Le khaznadji[note 1] (de l'arabe khazna : trésor, fisc[1]) est le titre officiel porté par les chefs du gouvernement de la régence durant la période des deys d'Alger. On retrouve également comme transcription du titre les appellations de vizir du dey d'Alger, ou principal secrétaire d'État[2]. Second personnage de l'État, il est nommé par le dey[3],[4],[5] et fait office de Premier ministre, de ministre des Finances et de chargé du Trésor. C'est l'un des cinq ministères du gouvernement de la régence[6]. Il succède souvent au dey après sa mort, alors que l'agha lui succède en tant que nouveau khaznadji[7].

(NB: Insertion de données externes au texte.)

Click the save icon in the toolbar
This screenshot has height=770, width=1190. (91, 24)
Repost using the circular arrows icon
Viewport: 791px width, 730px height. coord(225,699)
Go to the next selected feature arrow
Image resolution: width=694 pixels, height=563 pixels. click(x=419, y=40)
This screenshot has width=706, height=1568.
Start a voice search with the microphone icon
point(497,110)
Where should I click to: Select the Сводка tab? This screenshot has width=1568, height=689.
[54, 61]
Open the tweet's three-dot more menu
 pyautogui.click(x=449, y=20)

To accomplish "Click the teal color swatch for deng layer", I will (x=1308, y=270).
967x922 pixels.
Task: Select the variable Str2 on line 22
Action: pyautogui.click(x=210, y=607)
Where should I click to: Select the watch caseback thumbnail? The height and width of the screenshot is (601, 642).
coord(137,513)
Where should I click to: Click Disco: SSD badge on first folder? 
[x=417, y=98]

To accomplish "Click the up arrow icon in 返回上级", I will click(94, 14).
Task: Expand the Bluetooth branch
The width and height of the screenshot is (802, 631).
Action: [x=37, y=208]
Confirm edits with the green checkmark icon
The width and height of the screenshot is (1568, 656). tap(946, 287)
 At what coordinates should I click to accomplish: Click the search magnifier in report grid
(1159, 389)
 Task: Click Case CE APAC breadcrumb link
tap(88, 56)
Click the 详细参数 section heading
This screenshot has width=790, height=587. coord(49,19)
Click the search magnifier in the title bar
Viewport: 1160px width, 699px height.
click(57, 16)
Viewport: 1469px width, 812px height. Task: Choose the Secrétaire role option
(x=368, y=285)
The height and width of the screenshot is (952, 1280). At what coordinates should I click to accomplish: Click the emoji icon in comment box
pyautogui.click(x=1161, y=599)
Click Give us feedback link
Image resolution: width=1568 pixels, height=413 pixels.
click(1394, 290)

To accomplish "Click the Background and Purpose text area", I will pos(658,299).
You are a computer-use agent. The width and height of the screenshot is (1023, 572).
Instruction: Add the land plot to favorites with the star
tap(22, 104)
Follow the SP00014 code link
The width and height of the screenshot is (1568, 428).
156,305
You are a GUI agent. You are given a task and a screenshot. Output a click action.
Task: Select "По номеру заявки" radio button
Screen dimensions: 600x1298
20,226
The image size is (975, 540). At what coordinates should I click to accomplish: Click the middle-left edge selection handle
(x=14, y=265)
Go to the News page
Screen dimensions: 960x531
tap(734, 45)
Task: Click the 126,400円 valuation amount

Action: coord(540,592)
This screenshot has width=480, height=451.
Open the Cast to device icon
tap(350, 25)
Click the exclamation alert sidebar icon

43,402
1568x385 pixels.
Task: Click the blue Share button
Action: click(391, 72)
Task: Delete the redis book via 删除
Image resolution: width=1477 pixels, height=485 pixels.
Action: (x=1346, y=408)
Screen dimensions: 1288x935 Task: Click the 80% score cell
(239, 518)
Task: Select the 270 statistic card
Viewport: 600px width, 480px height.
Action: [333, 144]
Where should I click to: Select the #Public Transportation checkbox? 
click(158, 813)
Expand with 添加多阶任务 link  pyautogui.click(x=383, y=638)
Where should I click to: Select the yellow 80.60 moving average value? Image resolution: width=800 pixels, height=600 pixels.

Origine de la fonction de khaznadji[modifier | modifier le code]

La forme du gouvernement des deys et les fonctions sont en réforme permanente jusqu'à l’émergence du khaznadji comme chef du gouvernement. La période des deys est inauguré par l'adjonction d'un kiaga par le divan en 1671, puis dans les années suivantes les quatre Grands Écrivains du divan sont au premier plan dont le plus important d'entre eux, le Bach Defterdar.

Au départ khodja (secrétaire) trésorier sous la direction des Grands Écrivains du début du XVIIIe siècle, il devient progressivement un ministre de premier importance, ressuscitant les attributions des premiers adjoints des deys, les kiaga en leur cumulant les attributions financières. Cette montée du khaznadji s'explique par l'importance de la question du règlement de la solde de la milice pour la stabilité du régime entier. Il est impossible de dater précisément à partir de quand le khaznadji devient le principal ministre et second personnage de la régence. Ce rôle est en tout cas acté sous le règne de Ali Agha (1724-1732)[8].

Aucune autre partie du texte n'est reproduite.